RESGATE 2: TRAN THO

Esta exposição, “Resgate 2”, é o segundo de uma serie de resgates a serem feitos pela Galeria RVB de grandes artistas que hoje se encontram à margem do circuito cultural brasileiro.

“Em toda verdadeira pintura não é possível improvisação. Mas nessa principalmente, não é admissível mesmo. As veladuras, os vernizes, não admitem falsas pesquisas.”

Tran Tho em entrevista ao crítico de arte Quirino da Silva (Diário da Noite, 03-04-1959).

Tran Tho (1922-2003), nascido em Saigon, Vietnã, foi descrito como um homem quieto, reflexivo e enigmático. A própria obra desse artista está envolvida nessa mesma sensação de quietude e mistério. 

Ainda em 1954, Tran Tho impressionou o crítico italiano Guido Perocco, que viu nele um “lúcido esplendor a trazer de volta um pensamento, uma imagem, um pulsar afetuoso da imaginação do homem para com a natureza”. O artista conquistou uma menção honrosa na Bienal de Veneza nesse ano.

Técnica mista sobre madeira.

158 x 108 cm.

Em São Paulo, Tran Tho aproximou-se de artistas como Massao Okinaka (1913-2000), mestre da laca japonesa. Participou de mais de dez Bienais na cidade, organizando a primeira delegação vietnamita em 1955 ao lado de Le Thy (1919-1961), cada um exibindo 10 obras – como Colheita (1948) e Paisagem do Vietnã (1955). O crítico Sérgio Milliet destacou nos vietnamitas uma “sensibilidade fina” e “autenticidade” única. Por volta desse período, em meados dos anos cinquenta, o artista adotou São Paulo como sua terra.

Técnica mista sobre madeira.

47 x 56 x 11 cm.

Técnica mista sobre madeira.

108 x 78 cm.

Em 10 de outubro de 1954, o Việt Minh tomou Hanói, encerrando a dominação francesa na Indochina. No Norte, o Viet Cong exigia que a arte fosse alinhada ao realismo socialista – exaltação de heróis comunistas e os esforços de guerra –, modelos visuais distantes do cosmopolitismo enigmático de Tran Tho.

Técnica mista sobre madeira.

123 x 122 cm.

Apesar de sua aparência de expressionismo abstrato, o qual pode ter absorvido quando montou estúdio em Nova Iorque na virada dos anos 50 para os anos 60, é possível vislumbrar a arte tradicional do Vietnã, influenciada pelo budismo e pelo uso de laca (provinda da resina natural da árvore Cây Son, retirada tradicionalmente principalmente da província de Phu Tho).
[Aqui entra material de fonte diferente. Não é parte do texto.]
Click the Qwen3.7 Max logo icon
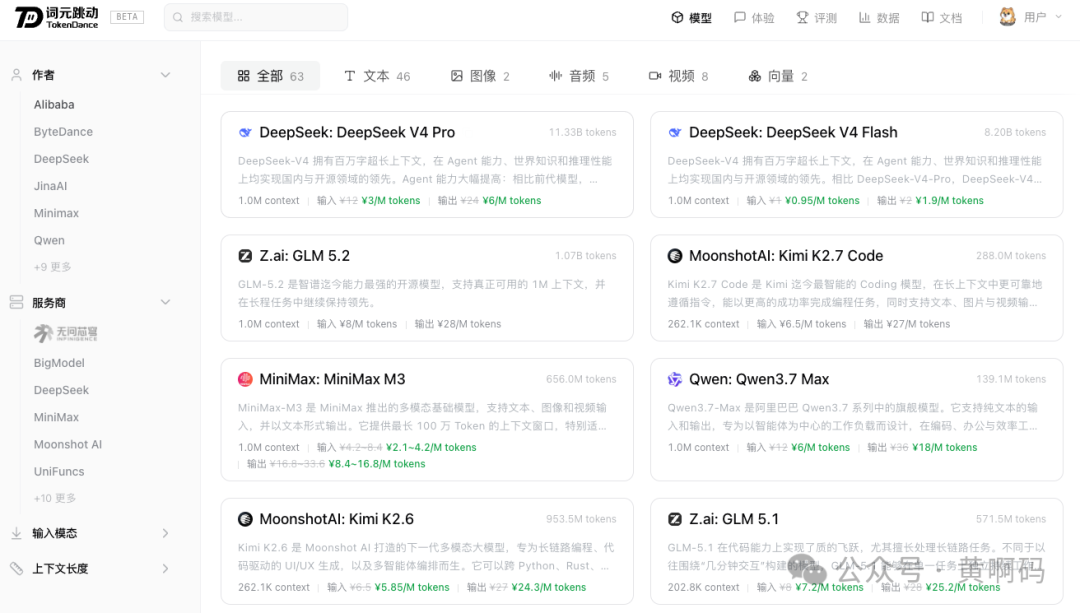1080x613 pixels. [x=675, y=379]
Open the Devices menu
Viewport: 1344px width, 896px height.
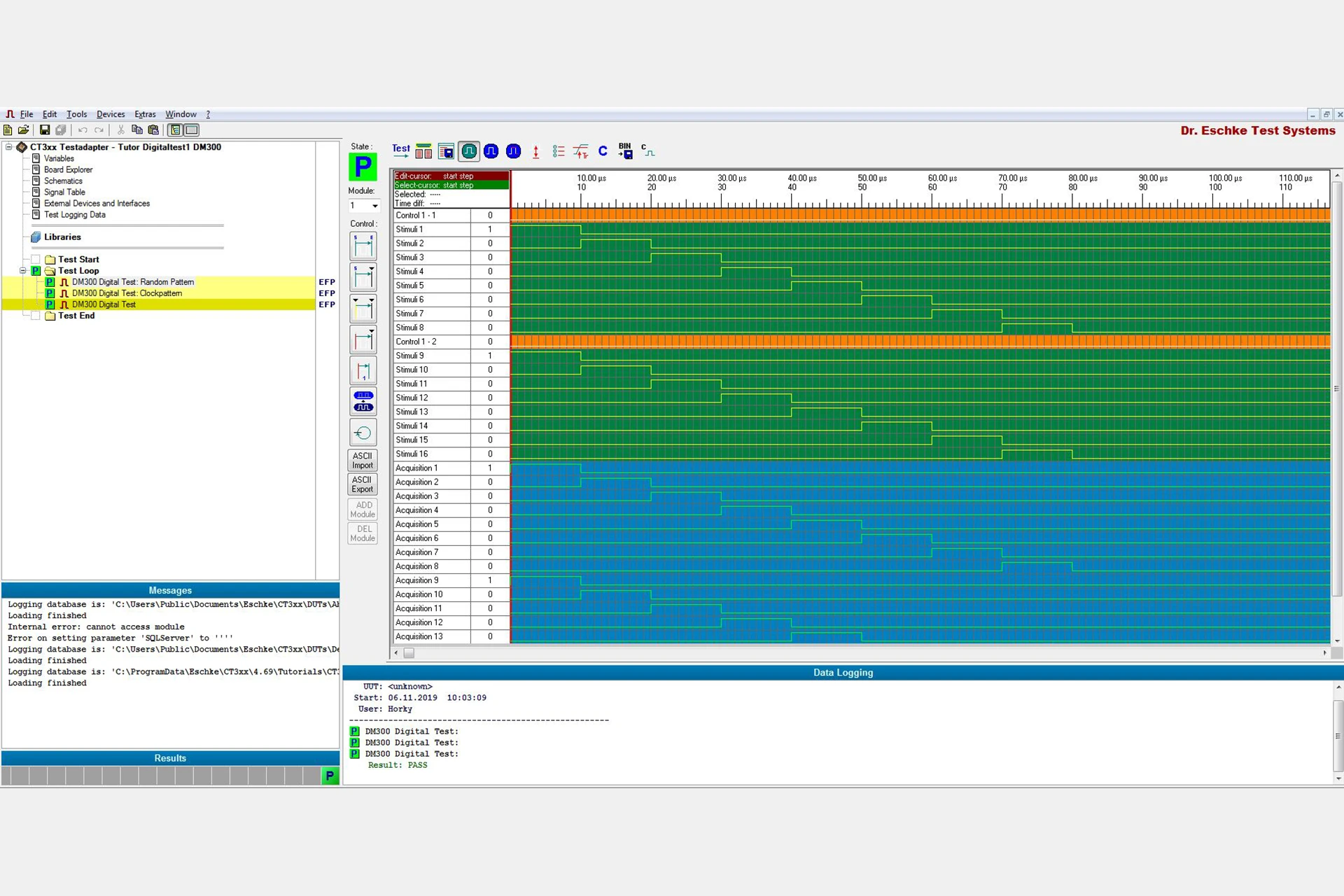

O artista vietnamita advém dessa rica escola, que congrega as tradições de pinturas em nanquim e laca de heranças sino-japonesas com as técnicas de assemblagem de seu próprio país.

Técnica mista sobre madeira.

122 x 245 cm.

Em suas assemblagens de laca, Tran Tho molda na base da madeira, tinta e fragmentos de cascas de ovos em camadas que respiram. Cada sobreposição constrói um mosaico próprio e pulsante, onde a textura revela uma geografia de fissuras – metáfora tátil da fragmentação humana. Nas entranhas desse labirinto material, por mais abstratas que sejam, figuras emergem como sombras cúmplices: rostos anônimos, monges budistas em meditação e bodisatvas que dançam no limiar do invisível. Sob o aparente turbilhão abstrato, essas silhuetas de “personas ocultas” velam-se em sigilo, não para se esconderem, mas para existir no interstício entre o caos e a ordem. São testemunhas silenciosas de um teatro ancestral, onde o cotidiano e o sagrado se fundem em pinceladas de ouro e resina – vestígios de um mundo que se desfaz e recompõe – espelhos da própria aura enigmática do artista.